> _THE TASK_:
Count the lines below that contain the word "computer". Give only the number.

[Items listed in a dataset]
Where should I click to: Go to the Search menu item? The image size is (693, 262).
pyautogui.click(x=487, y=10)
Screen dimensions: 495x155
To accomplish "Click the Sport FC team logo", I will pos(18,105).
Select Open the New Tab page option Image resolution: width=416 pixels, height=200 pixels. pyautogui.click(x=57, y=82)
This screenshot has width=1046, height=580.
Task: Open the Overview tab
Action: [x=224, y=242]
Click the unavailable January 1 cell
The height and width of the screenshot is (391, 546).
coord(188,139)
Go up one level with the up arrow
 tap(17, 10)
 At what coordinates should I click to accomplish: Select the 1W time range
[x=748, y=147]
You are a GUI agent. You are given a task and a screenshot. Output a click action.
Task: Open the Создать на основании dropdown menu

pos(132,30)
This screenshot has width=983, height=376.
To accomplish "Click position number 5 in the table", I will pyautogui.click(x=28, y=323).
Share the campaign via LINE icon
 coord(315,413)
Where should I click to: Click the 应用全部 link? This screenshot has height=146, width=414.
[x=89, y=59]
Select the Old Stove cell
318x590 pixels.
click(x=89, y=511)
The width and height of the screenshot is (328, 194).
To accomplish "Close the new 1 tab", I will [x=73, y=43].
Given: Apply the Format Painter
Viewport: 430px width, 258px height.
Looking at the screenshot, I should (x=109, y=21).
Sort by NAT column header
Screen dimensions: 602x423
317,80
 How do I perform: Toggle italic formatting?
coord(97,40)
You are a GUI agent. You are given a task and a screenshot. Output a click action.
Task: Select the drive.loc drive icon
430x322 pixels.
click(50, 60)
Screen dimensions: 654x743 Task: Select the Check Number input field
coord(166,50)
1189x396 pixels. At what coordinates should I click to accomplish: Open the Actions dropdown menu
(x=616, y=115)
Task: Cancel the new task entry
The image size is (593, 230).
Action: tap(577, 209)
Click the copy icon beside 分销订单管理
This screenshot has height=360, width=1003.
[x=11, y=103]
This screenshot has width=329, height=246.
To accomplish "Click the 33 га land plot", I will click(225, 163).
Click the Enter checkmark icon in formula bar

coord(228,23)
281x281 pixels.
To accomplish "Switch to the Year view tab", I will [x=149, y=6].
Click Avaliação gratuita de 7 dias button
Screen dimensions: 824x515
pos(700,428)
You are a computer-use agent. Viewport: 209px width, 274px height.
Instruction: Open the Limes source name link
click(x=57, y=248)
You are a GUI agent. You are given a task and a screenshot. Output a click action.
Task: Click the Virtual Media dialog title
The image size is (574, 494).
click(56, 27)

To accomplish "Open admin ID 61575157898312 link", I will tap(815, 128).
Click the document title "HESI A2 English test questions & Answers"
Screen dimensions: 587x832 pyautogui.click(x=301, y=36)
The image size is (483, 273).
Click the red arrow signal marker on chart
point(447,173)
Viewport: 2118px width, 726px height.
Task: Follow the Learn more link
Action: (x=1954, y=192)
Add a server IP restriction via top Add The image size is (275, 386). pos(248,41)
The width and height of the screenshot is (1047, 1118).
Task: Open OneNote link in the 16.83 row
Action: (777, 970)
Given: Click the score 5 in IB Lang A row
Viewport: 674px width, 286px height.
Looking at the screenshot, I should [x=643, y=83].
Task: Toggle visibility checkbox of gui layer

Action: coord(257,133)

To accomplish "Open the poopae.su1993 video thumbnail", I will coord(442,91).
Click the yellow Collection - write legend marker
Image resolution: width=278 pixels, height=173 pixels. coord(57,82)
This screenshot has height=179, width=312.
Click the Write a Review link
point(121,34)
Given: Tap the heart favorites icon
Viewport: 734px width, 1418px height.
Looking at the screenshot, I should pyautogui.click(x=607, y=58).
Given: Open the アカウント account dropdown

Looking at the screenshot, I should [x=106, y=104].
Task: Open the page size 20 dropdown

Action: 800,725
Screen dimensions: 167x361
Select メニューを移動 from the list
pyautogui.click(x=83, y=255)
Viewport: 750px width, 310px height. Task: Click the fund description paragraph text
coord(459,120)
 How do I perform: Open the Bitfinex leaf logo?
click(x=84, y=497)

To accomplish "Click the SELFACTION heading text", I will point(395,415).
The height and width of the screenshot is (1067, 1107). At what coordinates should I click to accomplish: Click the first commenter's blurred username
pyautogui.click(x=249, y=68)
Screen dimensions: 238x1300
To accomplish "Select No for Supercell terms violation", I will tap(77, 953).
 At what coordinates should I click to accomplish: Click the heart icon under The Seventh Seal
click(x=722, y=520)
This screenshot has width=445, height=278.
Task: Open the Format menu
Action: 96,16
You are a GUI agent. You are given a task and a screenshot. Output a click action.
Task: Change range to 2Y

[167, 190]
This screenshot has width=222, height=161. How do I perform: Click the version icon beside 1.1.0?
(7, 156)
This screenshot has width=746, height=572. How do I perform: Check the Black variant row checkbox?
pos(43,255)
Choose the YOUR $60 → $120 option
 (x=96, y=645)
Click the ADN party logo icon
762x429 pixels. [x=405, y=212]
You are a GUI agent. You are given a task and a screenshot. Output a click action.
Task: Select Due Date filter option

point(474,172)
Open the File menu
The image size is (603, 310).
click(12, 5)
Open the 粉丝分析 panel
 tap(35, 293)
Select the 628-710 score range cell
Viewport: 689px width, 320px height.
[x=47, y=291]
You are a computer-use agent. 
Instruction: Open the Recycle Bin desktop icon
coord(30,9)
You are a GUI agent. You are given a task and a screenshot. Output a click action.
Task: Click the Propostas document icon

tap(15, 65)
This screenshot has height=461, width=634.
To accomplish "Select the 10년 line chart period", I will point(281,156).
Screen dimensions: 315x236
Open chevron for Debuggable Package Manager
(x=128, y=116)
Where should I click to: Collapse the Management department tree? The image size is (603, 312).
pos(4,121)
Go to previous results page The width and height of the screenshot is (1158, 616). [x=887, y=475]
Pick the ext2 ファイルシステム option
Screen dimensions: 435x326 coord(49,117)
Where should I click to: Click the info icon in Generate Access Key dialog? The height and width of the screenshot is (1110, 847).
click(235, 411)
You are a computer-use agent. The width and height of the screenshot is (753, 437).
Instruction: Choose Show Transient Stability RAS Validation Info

> _RESULT_:
3